### INSTRUCTIONS FOR THE TASK
Please copy everything from the start of the material down to the line containing "click(x=190, y=288)", and swap "gear icon" for "cog icon" with all else unchanged. Omit the pictures from your answer.

### Stored items from a collection
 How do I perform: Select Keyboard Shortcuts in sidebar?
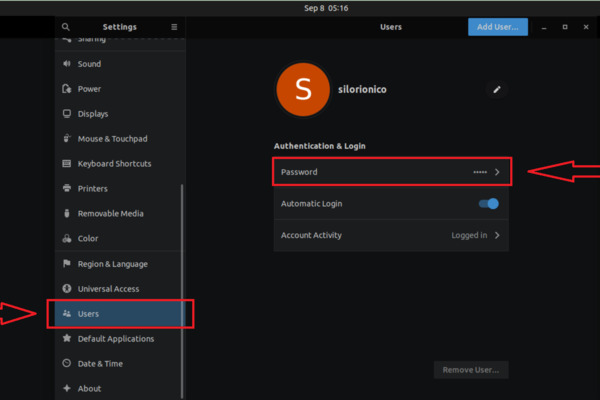114,164
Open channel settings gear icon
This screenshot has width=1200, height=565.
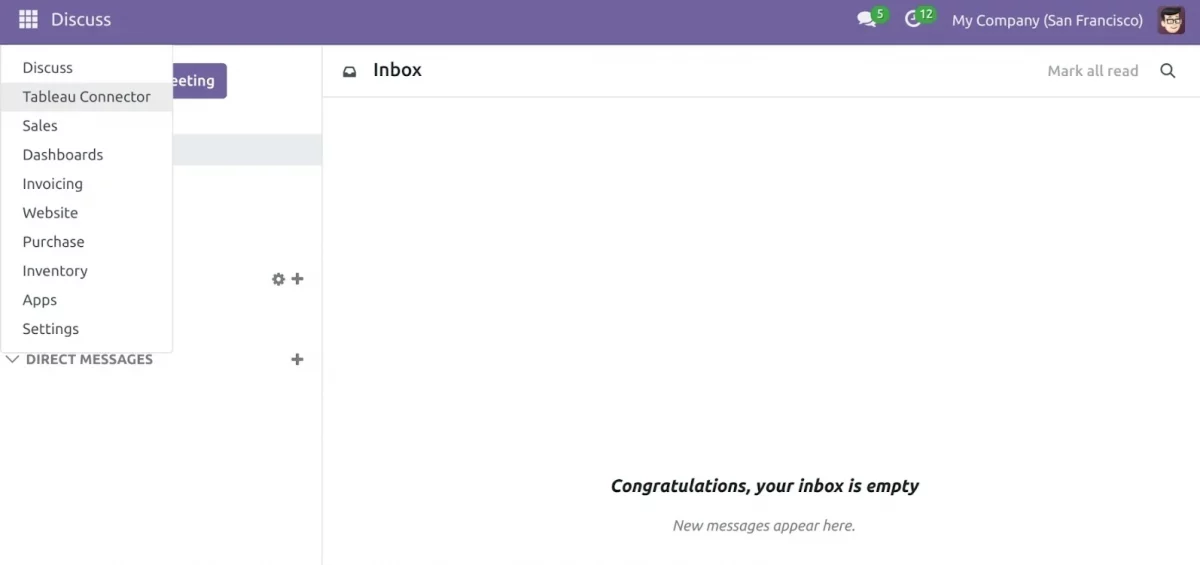click(x=278, y=280)
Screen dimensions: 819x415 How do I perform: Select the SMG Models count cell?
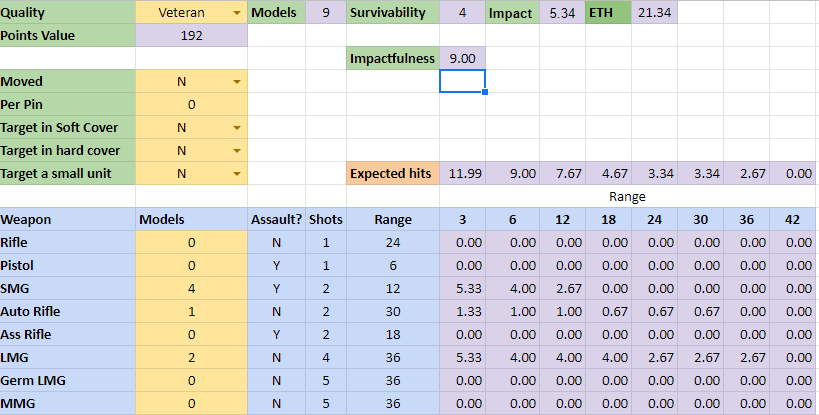click(x=190, y=288)
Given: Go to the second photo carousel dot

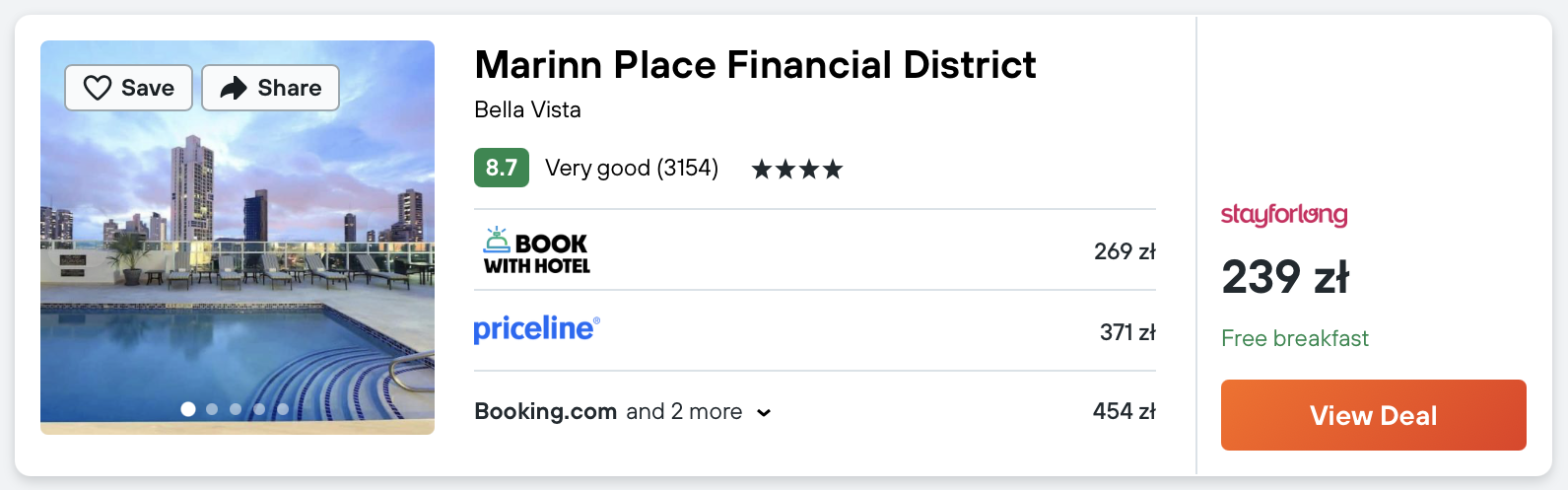Looking at the screenshot, I should (x=212, y=409).
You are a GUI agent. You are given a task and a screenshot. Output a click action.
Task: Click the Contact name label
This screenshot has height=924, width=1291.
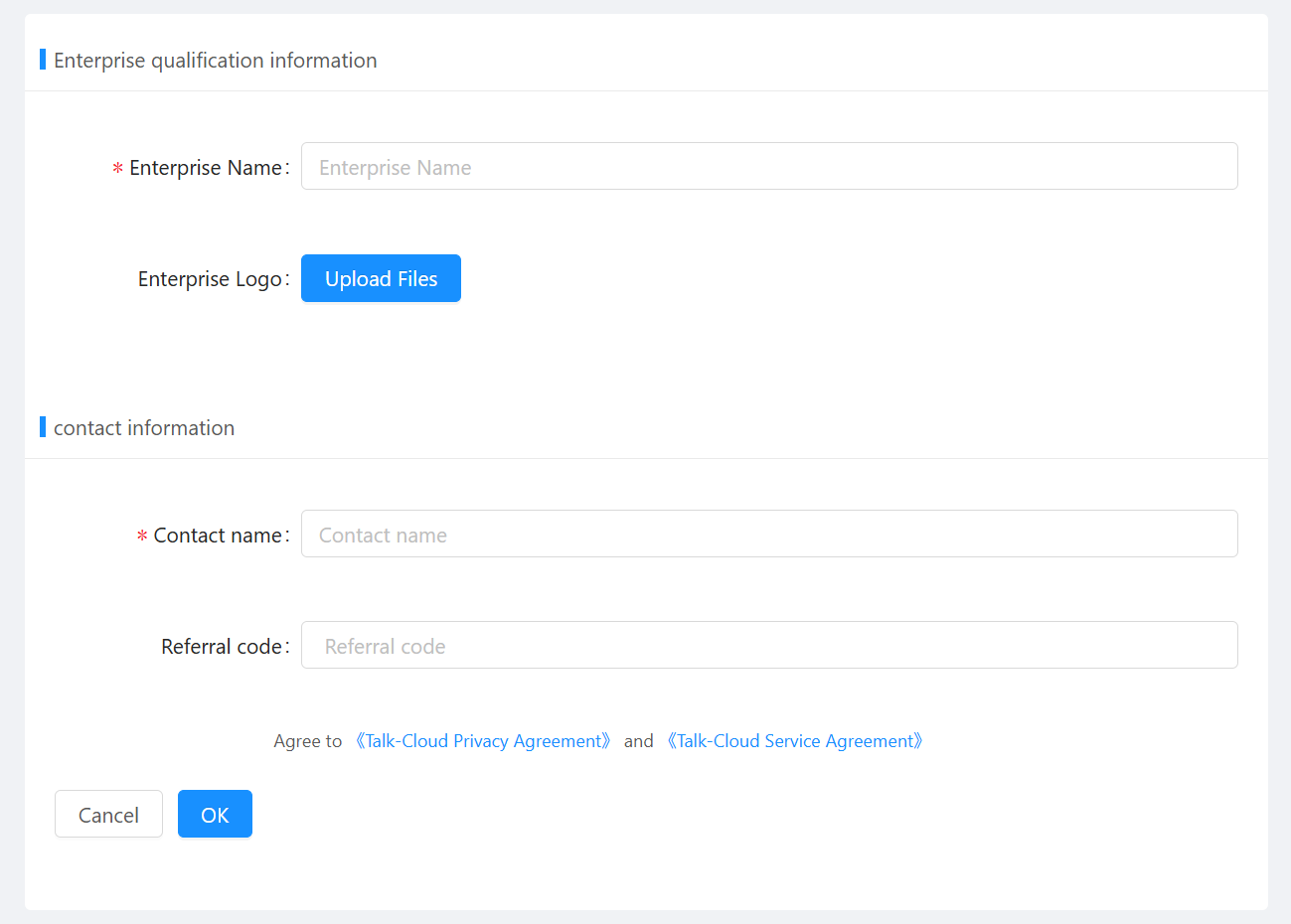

### RESULT OF THIS EXERCISE
 How do I perform: Select Keyboard Shortcuts in sidebar?
114,164
Open channel settings cog icon
This screenshot has width=1200, height=565.
click(x=278, y=280)
Screen dimensions: 819x415 How do I perform: Select the SMG Models count cell?
click(x=190, y=288)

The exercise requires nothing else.